Моя поездка в деревню Махру, куда я наезжаю раз приблизительно в 2–3 месяца, – это путешествие по российской истории. Да какой! То Петр прячется в Лавре, то Лжедмитрий оказывает преувеличенные почести своей матери – царице Марфе. Вот так, объезжая колдобины Угличского шоссе, я проехал село Иудино. И не могу не затормозить у церкви. Она интересна вот чем. Во-первых, ее не сломали и не разобрали на кирпичи (например, для коровника). Во-вторых, колокольня ее, когда-то, очевидно, покрашенная в голубой цвет, сильно наклонена. Совсем как башня в городе Пизе. Бабки, которые, конечно, все знают, рассказывали мне, за что деревня получила такое неблагозвучное наименование – Иудино. Мол, в стародавние времена у мельника (как, впрочем, у каждого мельника или станционного смотрителя) была дивной красоты дочь. Как водится, ее полюбил проезжавший в Углич по службе князь Лобанов-Ростовский. И конечно, бедная девушка понесла. А князь этого не знал. И девушке пришлось испить позор и от деревенских, и от батюшки. И прослушать жесткие увещевания от попов местных. Окончилась вся эта история, как обычно в феодальные времена, печально. Князь Лобанов-Ростовский, узнав о рождении мальчика, приехал и востребовал ребенка к проживанию в своем имении. А девушка с мальчиком спряталась в лесу, где находился скит старого монаха-схимника.
Но князь на то и князь, чтобы все было, как он желает. Конечно, нашелся из крестьян алчный и выдал князю место проживания девушки. Служба князя поехала, мальчика отобрали, а девушка с горя жизнь окончила.
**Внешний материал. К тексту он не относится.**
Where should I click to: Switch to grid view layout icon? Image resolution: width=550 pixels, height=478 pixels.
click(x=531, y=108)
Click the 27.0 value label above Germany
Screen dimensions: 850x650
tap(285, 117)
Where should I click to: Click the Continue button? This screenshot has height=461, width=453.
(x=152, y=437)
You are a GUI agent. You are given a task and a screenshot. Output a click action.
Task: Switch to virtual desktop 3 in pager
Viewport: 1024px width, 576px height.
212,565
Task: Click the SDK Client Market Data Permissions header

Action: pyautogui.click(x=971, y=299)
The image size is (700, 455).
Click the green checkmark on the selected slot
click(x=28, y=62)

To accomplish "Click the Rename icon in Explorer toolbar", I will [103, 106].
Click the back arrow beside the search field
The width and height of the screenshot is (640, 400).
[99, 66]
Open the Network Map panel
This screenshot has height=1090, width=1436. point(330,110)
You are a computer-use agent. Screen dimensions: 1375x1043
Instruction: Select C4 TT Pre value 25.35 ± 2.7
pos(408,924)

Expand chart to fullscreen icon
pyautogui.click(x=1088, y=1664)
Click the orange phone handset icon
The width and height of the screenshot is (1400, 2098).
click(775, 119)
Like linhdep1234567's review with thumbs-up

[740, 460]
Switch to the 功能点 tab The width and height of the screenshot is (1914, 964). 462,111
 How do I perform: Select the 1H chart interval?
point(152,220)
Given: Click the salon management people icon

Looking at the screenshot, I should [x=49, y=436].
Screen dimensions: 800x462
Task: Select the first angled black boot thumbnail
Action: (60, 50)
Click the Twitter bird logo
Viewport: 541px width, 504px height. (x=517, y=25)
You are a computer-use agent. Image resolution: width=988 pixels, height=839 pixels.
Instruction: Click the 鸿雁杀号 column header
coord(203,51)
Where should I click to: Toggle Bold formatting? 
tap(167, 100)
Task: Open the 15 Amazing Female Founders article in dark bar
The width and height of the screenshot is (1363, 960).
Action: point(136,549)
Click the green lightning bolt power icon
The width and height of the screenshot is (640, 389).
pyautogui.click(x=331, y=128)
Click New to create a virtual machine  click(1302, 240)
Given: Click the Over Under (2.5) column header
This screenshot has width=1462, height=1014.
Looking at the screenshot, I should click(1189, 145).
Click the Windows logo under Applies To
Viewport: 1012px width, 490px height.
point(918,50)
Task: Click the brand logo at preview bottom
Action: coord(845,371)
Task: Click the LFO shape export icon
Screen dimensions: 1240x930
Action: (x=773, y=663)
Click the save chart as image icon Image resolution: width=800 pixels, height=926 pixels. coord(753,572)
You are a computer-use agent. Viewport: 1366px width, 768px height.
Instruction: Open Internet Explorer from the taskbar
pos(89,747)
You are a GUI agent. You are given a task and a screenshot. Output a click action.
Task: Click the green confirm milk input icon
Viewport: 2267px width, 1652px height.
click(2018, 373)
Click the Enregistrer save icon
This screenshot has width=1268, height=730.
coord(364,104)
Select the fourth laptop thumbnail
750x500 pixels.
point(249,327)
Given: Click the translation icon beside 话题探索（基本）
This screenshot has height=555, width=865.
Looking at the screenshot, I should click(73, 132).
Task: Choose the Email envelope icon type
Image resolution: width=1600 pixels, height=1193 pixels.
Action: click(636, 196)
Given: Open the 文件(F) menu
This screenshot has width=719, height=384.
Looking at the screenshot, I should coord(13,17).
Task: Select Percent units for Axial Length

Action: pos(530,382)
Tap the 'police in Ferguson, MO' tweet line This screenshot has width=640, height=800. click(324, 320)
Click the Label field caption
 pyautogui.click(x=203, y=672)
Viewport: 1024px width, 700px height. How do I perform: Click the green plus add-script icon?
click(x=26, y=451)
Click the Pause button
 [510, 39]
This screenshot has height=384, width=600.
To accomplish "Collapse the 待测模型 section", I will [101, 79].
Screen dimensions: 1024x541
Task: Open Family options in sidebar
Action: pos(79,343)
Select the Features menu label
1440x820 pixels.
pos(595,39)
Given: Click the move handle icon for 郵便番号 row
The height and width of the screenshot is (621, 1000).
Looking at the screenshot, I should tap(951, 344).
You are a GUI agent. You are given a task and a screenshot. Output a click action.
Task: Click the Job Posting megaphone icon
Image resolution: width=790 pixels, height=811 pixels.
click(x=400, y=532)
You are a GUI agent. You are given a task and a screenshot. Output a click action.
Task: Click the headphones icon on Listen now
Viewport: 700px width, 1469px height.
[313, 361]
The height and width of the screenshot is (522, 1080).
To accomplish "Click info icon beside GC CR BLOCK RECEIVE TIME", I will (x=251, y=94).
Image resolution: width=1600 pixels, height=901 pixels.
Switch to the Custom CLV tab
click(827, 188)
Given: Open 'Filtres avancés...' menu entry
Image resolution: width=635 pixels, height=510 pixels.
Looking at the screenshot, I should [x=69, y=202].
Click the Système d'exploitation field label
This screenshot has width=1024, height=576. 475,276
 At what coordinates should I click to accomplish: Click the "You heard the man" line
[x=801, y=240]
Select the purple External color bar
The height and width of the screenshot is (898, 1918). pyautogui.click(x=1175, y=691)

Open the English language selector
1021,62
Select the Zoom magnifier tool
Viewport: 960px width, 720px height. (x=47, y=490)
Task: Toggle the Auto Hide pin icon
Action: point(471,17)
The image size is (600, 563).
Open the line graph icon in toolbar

Но! Стали сельчане мужика-предателя корить. Да лет через 15 приехал в село молодой корнет – князь и все допытывался про эту печальную историю. Узнав все от бабок, естественно, нашел двор предателя и… нет, не думайте, ничего такого не сделал. Просто передал ему тридцать монет серебром. Но и староста, и весь народ сельский, и сам мужик поняли, что это за награда такая от князя – тридцать серебряников[9].
Через неделю после отъезда молодого князя удавился этот крестьянин. Да не где-нибудь, а на колокольне. И вот чудо, как говорят бабки. Не выдержала колокольня удавленника да и наклонилась. Аккурат в ту сторону, где он, этот крестьянин, с жизнью расстался.
Следствие вели почему-то военные, быстро. А губернатор приказал село именовать Иудино. Так и осталось. И при советской власти.
Дальше по дороге было несколько деревень, ничем не примечательных, кроме, пожалуй, колхозной разрухи.
Вот я и доехал до деревеньки Махра. Недалеко красивая река Дубна. У оврага высохшая река Махрянка. Я – приехал.
Почему меня эта заброшенная деревенька так заинтересовала? Причин к этому несколько.
Первая, главная, церковь Рождества Богородицы. В советские времена церковь была заброшена совершенно. Входи, кто хочет. Я и входил. И однажды, любопытствуя, увидел в углу маленькую дверку. Конечно, железную. Заваленную разным хламом. Рассохшимися бочками, остатками поломанных саней, какими-то железяками от жнейки. В общем, полное безобразие.
Во мне проснулся мальчишка. Я решил дверь эту открыть и подземелье исследовать. В поисках, естественно, церковных ценностей.